Source data Block Start
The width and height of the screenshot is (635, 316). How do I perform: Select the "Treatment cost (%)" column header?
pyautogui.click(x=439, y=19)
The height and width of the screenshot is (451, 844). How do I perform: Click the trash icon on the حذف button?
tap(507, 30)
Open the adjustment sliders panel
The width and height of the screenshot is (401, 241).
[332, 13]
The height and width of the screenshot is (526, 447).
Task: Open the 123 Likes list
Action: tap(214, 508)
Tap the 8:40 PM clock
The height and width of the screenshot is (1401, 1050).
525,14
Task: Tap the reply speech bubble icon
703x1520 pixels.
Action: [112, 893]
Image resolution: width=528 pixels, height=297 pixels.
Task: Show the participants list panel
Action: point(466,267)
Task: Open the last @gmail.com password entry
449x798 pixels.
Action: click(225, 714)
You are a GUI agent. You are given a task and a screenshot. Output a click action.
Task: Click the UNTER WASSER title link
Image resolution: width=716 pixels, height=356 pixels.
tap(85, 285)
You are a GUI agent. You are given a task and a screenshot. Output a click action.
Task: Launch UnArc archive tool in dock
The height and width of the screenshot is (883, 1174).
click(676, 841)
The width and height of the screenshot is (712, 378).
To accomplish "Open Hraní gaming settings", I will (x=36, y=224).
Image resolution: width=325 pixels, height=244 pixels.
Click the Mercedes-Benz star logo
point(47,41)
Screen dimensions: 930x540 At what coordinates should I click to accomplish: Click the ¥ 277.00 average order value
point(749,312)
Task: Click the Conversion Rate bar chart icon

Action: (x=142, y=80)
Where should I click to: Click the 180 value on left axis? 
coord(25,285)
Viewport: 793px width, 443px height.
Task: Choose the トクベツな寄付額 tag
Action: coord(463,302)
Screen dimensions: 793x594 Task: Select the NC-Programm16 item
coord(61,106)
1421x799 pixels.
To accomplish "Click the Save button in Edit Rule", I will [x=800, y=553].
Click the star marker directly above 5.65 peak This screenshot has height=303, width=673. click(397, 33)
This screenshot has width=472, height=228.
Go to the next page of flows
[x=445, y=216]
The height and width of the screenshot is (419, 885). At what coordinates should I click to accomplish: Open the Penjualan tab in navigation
Source data Block End
About this exercise: From the line with "Screen dimensions: 793x594" through the final line of the records, return each line exactly. Leave out the rest.

Solution below:
Screen dimensions: 793x594 Task: Select the NC-Programm16 item
coord(61,106)
1421x799 pixels.
To accomplish "Click the Save button in Edit Rule", I will [x=800, y=553].
Click the star marker directly above 5.65 peak This screenshot has height=303, width=673. click(397, 33)
This screenshot has width=472, height=228.
Go to the next page of flows
[x=445, y=216]
The height and width of the screenshot is (419, 885). At what coordinates should I click to accomplish: Open the Penjualan tab in navigation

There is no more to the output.